Hericea uses 3,000 mg per serving (per PM packet). The clinical trial range that anchors this dose is 3,000 mg/day.

3 grams — the exact dose proven on sleep-lab equipment to help people fall asleep faster and stay in deep sleep longer. Glycine is mildly sweet, so it also doubles as a natural flavor for the PM packet.

Quality & sourcing

Pharma-grade USP; ≥99% purity.

Free-amino-acid form; dissolves cleanly.

Primary literature

Yamadera W et al. (2007)

Sleep Biol Rhythms
Source

Sleep-lab RCT (crossover)

Glycine 3 g before bedtime improved subjective sleep quality and, on sleep-lab equipment, shortened the time it took to fall asleep and to reach deep sleep — without changing the natural shape of sleep.

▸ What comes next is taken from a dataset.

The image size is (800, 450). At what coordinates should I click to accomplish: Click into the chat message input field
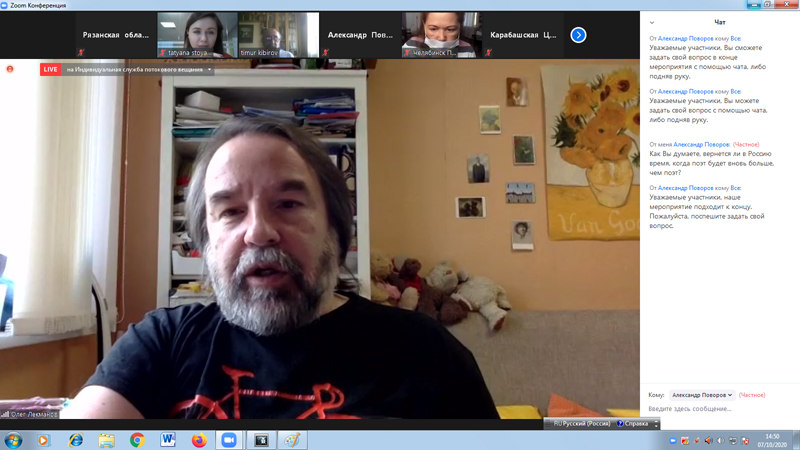coord(718,409)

Direct sleep-lab proof. This is the trial our 3-gram dose comes from.

DOI 10.1111/j.1479-8425.2007.00262.x

Bannai M et al. (2012)

Front Neurol
Source

RCT (sleep restriction) · 7 people

Glycine 3 g per night when participants were forced to sleep less reduced next-day fatigue and sleepiness compared to placebo.

Most relevant to imperfect-sleep populations — perimenopausal women rarely get a full undisturbed night. This trial tests glycine in those exact conditions.

Kawai N et al. (2015)

Neuropsychopharmacology

Mechanism (animal)

Explains exactly how glycine triggers the body's natural cooling-for-sleep response by widening blood vessels in the periphery.

The mechanism paper — confirms the body-cooling story isn't just a hypothesis.